[[ Data open ]]
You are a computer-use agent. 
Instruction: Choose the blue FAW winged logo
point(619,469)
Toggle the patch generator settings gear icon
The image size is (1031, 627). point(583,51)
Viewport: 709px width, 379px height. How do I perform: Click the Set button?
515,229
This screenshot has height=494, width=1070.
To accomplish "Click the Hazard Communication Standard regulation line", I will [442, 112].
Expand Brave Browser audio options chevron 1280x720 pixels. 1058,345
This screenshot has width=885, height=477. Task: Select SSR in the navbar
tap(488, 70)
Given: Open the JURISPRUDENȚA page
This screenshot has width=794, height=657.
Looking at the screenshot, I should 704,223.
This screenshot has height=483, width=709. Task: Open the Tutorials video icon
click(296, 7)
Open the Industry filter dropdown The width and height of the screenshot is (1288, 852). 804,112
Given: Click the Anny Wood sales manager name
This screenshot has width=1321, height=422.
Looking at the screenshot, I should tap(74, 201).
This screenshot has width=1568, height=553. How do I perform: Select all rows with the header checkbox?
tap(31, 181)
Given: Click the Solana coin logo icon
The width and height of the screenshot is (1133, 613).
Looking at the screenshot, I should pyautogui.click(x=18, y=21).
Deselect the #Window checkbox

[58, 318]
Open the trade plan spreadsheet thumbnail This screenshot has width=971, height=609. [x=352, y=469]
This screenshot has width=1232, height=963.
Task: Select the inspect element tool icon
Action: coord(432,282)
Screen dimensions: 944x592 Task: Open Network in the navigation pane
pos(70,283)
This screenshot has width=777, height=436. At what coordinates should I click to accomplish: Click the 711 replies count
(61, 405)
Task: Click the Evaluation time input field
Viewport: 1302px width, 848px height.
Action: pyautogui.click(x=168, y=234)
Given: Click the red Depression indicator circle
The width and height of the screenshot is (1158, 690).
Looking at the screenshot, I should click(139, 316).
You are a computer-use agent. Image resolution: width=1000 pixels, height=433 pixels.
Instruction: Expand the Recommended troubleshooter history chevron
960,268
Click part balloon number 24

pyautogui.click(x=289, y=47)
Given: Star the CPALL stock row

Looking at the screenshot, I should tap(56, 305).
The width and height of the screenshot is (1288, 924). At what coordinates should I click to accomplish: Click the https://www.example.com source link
[[ Data closed ]]
- [What is being asked] Everything from the line with "Given: Click the red" through the end of the listing, both ends included, needs to be transcribed exactly, with no other lines.

- [Exercise answer]
Given: Click the red Depression indicator circle
The width and height of the screenshot is (1158, 690).
Looking at the screenshot, I should click(139, 316).
You are a computer-use agent. Image resolution: width=1000 pixels, height=433 pixels.
Instruction: Expand the Recommended troubleshooter history chevron
960,268
Click part balloon number 24

pyautogui.click(x=289, y=47)
Given: Star the CPALL stock row

Looking at the screenshot, I should tap(56, 305).
The width and height of the screenshot is (1288, 924). At what coordinates should I click to accomplish: Click the https://www.example.com source link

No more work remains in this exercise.